**Task objective**
With the pictures left out, reproduce exactly the lines from the one containing "You are a GUI" through the final line of the entries.

== Segment start ==

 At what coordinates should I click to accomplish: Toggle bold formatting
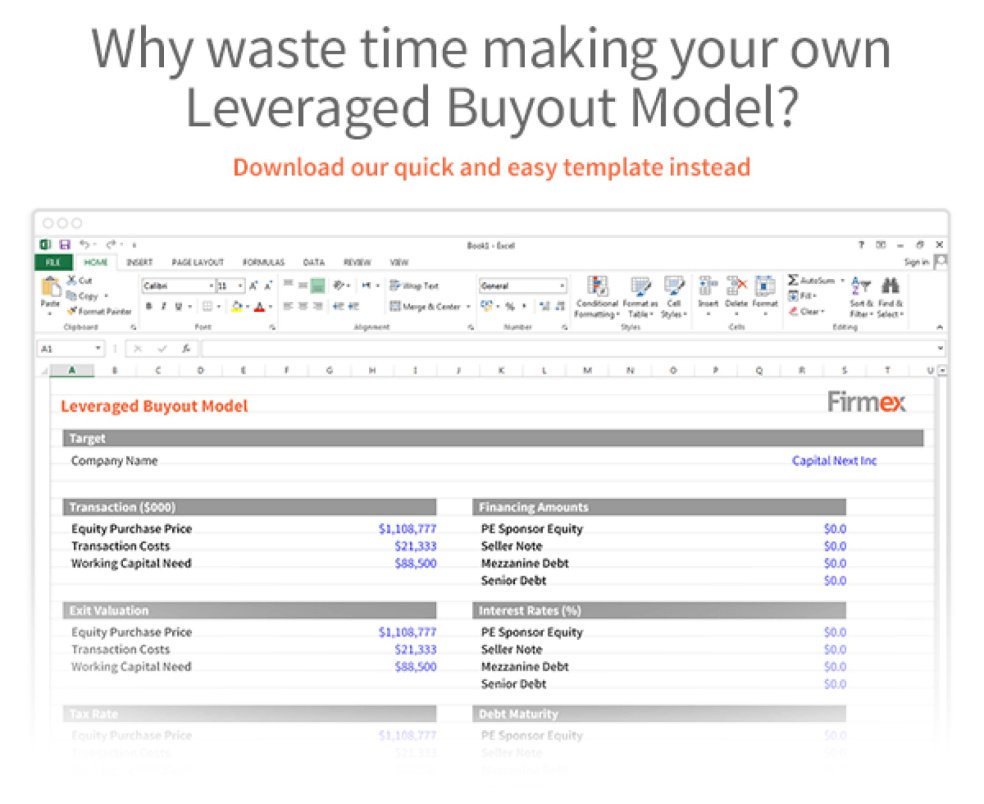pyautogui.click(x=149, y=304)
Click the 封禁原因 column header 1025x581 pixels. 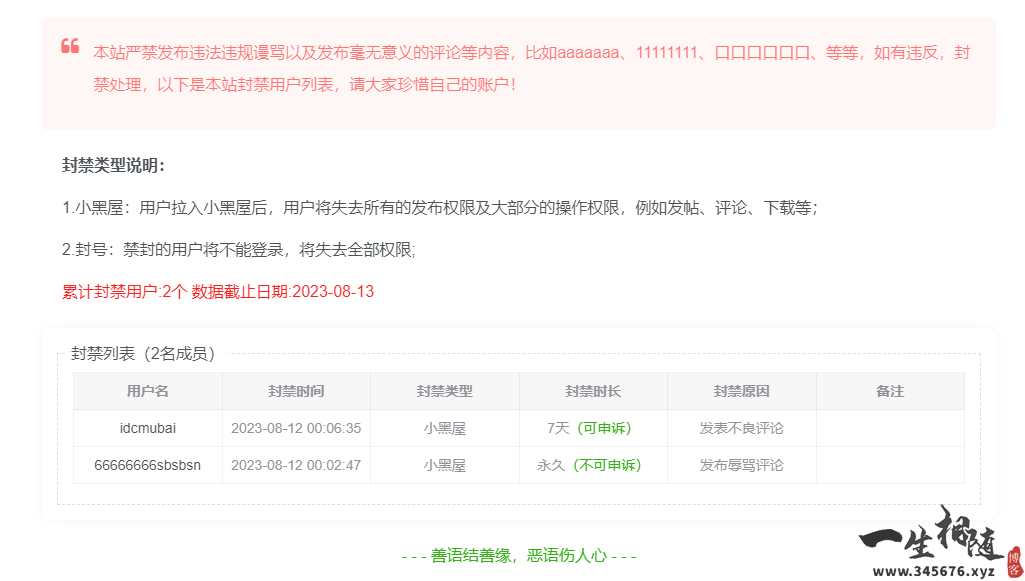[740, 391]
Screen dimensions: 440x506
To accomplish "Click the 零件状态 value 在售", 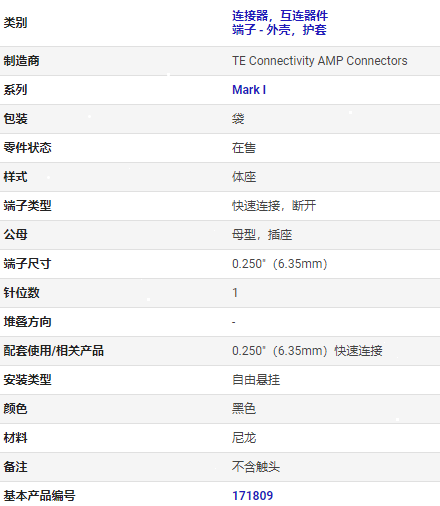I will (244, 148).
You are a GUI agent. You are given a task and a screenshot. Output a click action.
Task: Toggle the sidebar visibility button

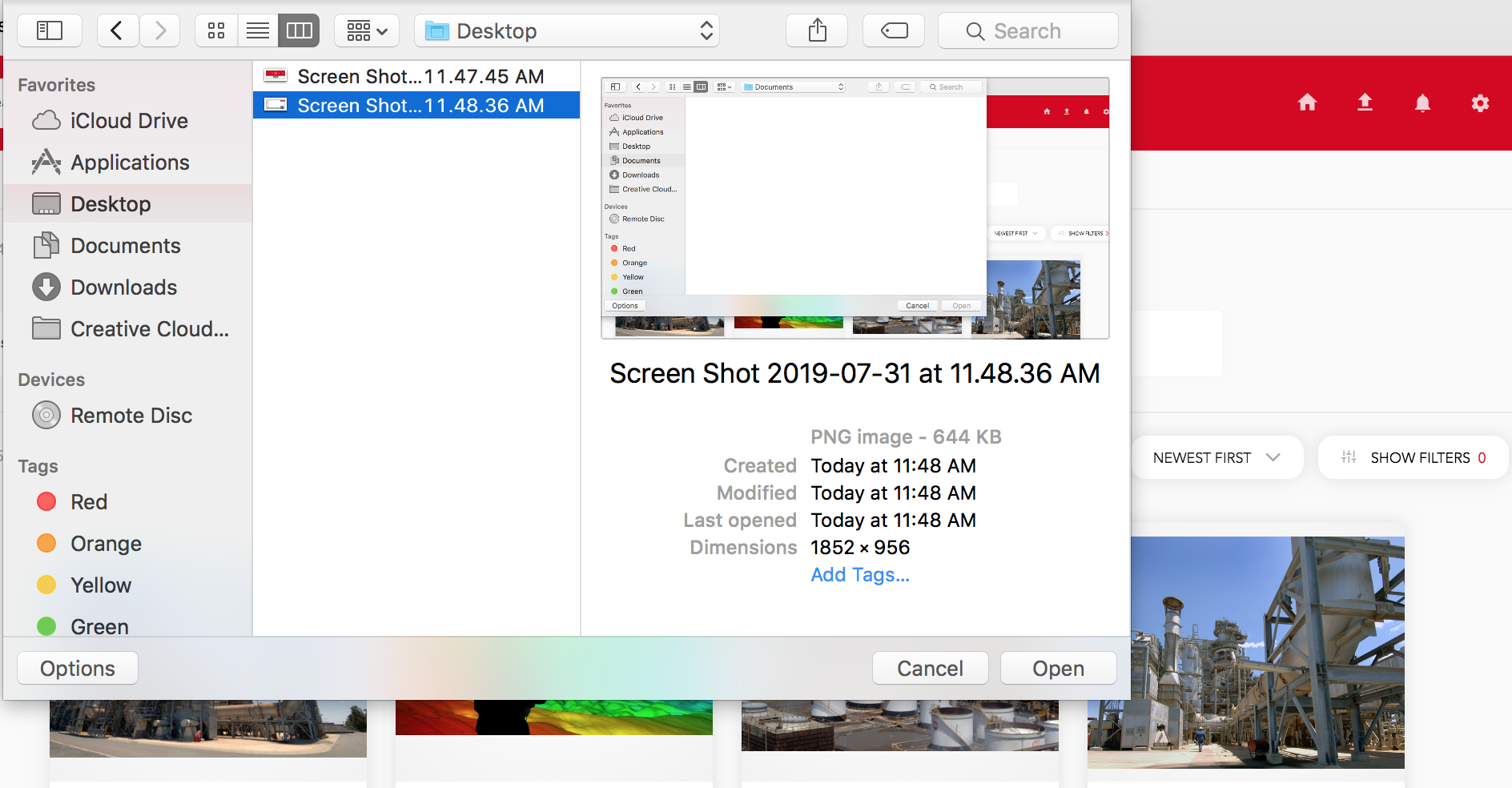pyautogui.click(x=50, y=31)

== Segment end ==

**Answer to the problem**
You are a GUI agent. You are given a task and a screenshot. Output a click action.
Task: Toggle the sidebar visibility button

pyautogui.click(x=50, y=31)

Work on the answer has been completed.